─── Passage provided ───
Medical laboratory technicians and technologists collect blood, urine, tissue and other specimens from patients. Sometimes referred to as medical lab techs, they then use advanced medical equipment to analyze these specimens and obtain further information about a patient's health. They may also create discuss the results with physicians or patient care teams. Technologists and technicians may share similar duties at times, but technologists are able to perform more complicated tests and often oversee the work of technicians, according to the Bureau of Labor Statistics (bls.gov/ooh, 2012).

As of May 2012, the majority of medical and clinical lab techs worked in hospital settings, while many others worked in diagnostic laboratories and physicians' offices (bls.gov/oes, 2013). Medical lab techs work in well-lit, comfortable and clean areas. However, they might work with chemicals that create fumes or other hazards. They are often on their feet and use a variety of protective measures to ensure their personal safety when working with specimens. Most work full-time. Those who work in 24-hour facilities, such as hospitals, might work a variety of shifts (bls.gov/ooh, 2012).

How to Become a Medical Lab Tech

Those who want to become a medical lab technician must typically earn an associate degree or a postsecondary certificate for entry-level positions while technologists usually need a bachelor's degree. Following these steps may be helpful when seeking medical lab tech careers:

  1. Earn a high school diploma or GED, with an emphasis on courses such as biology, chemistry and mathematics.
  2. Complete an associate or bachelor's degree program designed for medical lab techs, or enroll in a program that awards a postsecondary certificate.
  3. Earn certification from a professional association, either as a generalist or in a specialized area like cytotechnology. Some states require certification in order to become licensed. Even in states that do not require it, many employers favor applicants who are certified.
  4. Complete necessary medical lab tech training and meet other qualifications, then obtain a state license if required.
  5. Apply for entry-level medical lab tech jobs.
  6. Keep up with continuing education requirements, medical lab tech training and any other requirements to keep license or certification current.

These steps are based on information provided by the BLS, and can be recommended. However, completing them does not guarantee employment.

Post-Education Requirements: Certifications and/or State Licensing

It's important to note the difference between earning a postsecondary certificate and being certified by a professional organization. Those who earn their degree or certificate and become a medical lab tech might choose to pursue certifications that provide deeper and more specialized training. Here are a few major credentialing agencies:

  • American Association of Bioanalysts (AAB): The AAB offers three membership levels and several professional certifications, including that of Medical Technologist, (MT), Medical Laboratory Technician (MLT), Physician Office Laboratory Technician (POLT), and Phlebotomy Technician (PBT).
  • American Society for Clinical Pathology (ASCP): The oldest and largest certification agency for laboratory professionals, ASCP offers four technician certifications, nine technologist certifications, and six specialist certifications to those who have met certain requirements in the medical laboratory field.
  • American Medical Technologists (AMT): Founded in 1939, AMT offers certifications for a variety of allied health careers, including medical lab technician, medical lab technologist, certified lab consultant and phlebotomist.

Some states require certification as part of their licensing process, while others don't require licensure or registration at all. A state's department of health or board of occupational licensing can provide more information. To keep their certification and state license current, medical lab techs often must take continuing professional education (CPE) courses or training at regular intervals throughout their career.
─── Supplied material ───
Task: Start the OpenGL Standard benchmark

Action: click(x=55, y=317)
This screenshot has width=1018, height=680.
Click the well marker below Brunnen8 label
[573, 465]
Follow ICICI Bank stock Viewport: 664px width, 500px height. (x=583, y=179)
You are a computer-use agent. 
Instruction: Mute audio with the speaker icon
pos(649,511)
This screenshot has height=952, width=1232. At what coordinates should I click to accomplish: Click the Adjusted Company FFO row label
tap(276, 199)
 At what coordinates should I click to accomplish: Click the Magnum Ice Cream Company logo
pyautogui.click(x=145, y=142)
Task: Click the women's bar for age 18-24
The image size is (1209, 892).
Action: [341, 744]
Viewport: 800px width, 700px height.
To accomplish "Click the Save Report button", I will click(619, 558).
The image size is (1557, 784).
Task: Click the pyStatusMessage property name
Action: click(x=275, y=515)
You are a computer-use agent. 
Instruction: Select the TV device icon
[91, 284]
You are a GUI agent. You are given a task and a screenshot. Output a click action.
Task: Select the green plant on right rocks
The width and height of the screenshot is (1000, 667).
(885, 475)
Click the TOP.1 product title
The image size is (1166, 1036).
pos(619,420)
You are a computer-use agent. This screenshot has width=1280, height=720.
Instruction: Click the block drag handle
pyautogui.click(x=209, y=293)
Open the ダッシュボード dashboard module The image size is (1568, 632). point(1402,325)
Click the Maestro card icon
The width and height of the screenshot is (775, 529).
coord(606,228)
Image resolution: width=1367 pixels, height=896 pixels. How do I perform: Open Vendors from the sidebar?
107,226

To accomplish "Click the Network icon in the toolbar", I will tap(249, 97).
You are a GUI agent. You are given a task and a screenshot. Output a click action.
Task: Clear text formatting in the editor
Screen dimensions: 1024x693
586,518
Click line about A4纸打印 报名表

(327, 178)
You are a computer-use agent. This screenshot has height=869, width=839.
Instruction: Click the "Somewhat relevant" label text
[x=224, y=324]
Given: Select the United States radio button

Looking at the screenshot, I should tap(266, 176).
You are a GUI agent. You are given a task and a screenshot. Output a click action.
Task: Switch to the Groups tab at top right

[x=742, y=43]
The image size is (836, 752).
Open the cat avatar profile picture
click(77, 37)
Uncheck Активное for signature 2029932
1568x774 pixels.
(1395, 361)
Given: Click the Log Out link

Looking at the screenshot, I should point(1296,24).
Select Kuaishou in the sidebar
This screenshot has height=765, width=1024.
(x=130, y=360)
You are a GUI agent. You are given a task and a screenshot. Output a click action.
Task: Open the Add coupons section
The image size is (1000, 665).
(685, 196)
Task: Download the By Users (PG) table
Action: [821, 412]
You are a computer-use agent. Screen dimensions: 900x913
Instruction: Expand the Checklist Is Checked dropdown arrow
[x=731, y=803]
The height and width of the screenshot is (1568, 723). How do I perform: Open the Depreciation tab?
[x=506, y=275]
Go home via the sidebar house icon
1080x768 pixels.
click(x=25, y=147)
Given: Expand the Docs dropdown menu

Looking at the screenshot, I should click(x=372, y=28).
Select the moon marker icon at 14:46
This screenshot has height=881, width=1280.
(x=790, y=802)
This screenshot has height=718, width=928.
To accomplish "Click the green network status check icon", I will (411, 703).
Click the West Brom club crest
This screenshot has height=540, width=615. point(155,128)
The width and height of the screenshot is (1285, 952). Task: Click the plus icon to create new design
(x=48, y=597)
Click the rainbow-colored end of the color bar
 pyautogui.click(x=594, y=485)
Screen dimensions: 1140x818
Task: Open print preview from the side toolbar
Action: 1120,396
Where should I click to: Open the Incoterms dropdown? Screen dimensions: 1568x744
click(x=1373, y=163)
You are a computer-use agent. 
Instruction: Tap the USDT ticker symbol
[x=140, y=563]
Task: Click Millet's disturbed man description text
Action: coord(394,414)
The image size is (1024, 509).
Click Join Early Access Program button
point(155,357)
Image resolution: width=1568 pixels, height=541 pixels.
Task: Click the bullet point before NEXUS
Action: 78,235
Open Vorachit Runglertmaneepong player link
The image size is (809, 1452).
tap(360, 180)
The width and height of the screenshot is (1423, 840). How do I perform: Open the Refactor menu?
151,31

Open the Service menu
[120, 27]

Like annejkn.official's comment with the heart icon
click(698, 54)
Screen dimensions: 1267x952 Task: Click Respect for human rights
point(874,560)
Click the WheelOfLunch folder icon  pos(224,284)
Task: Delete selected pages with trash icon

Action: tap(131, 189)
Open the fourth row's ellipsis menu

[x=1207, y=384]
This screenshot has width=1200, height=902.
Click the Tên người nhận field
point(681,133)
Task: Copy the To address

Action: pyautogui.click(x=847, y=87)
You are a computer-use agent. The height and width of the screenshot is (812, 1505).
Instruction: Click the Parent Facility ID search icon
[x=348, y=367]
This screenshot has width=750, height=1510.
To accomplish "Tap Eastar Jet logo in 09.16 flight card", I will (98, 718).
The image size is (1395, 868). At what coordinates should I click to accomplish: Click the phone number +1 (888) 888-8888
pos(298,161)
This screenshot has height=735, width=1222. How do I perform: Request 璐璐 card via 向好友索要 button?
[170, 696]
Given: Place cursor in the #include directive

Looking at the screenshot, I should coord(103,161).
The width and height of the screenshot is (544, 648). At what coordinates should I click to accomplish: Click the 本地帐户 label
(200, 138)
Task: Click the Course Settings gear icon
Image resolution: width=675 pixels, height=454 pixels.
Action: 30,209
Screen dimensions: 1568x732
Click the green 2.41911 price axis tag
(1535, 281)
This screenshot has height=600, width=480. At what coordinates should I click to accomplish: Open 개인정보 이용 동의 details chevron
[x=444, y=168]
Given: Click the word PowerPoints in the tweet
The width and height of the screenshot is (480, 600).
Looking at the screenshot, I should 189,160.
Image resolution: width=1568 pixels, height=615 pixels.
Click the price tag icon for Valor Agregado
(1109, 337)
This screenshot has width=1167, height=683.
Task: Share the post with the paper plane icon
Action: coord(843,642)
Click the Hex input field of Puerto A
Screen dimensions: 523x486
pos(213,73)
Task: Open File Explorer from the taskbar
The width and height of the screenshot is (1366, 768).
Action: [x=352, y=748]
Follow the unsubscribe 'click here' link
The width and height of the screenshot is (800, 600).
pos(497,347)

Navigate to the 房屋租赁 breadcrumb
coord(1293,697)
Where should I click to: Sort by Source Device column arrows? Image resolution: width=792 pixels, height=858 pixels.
───
Task list:
1. Please update the medical lab tech passage: reproduce it starting at "1. Earn a high" and ending at "lab tech jobs.", replacing "high school diploma" with "secondary school diploma".
2. According to the medical lab tech passage, in what year was American Medical Technologists founded?
3. Proceed with the medical lab tech passage, picking up after its final sentence.

Numbered answers:
1.
1. Earn a secondary school diploma or GED, with an emphasis on courses such as biology, chemistry and mathematics.
  2. Complete an associate or bachelor's degree program designed for medical lab techs, or enroll in a program that awards a postsecondary certificate.
  3. Earn certification from a professional association, either as a generalist or in a specialized area like cytotechnology. Some states require certification in order to become licensed. Even in states that do not require it, many employers favor applicants who are certified.
  4. Complete necessary medical lab tech training and meet other qualifications, then obtain a state license if required.
  5. Apply for entry-level medical lab tech jobs.

2. 1939

3.
Medical Lab Tech Specialties

There are various niches within the medical lab tech field in which professionals can choose to specialize according to the BLS (bls.gov/ooh, 2012).

Specialties for medical lab technicians include:

  • Histotechnicians: Properly prepare tissue specimens to be examined by a pathologist.
  • Phlebotomists: Specialize in collecting blood samples.

Specialties for medical lab technologists include:

  • Blood Bank Technologists and Immunohematology Technologists: Collect and analyze donated blood, preparing it for a safe transfusion.
  • Cytotechnologists: Look for abnormalities in cells that could be a precursor to cancer or other diseases.

Technologists can also specialize in immunology, microbiology, clinical chemistry and molecular biology.

Medical Lab Tech Job Growth and Average Salary

As the population ages, more screening and diagnostic testing will be required to spot and treat health problems such as cancer and diabetes. Therefore, medical lab tech jobs as a whole are expected to grow by 13 percent from 2010 to 2020, according to the BLS (bls.gov/ooh, 2012). The median national salary for medical and clinical lab technicians was $37,240 per year in May 2012. The lowest 10 percent earned less than $24,790 while the highest 10 percent earned more than $57,710. Medical and clinical lab technologists earned substantially more, on average, with median national annual pay of $57,580. The lowest 10 percent earned less than $39,580 while the top 10 percent earned more than $78,900 (bls.gov/oes, 2013).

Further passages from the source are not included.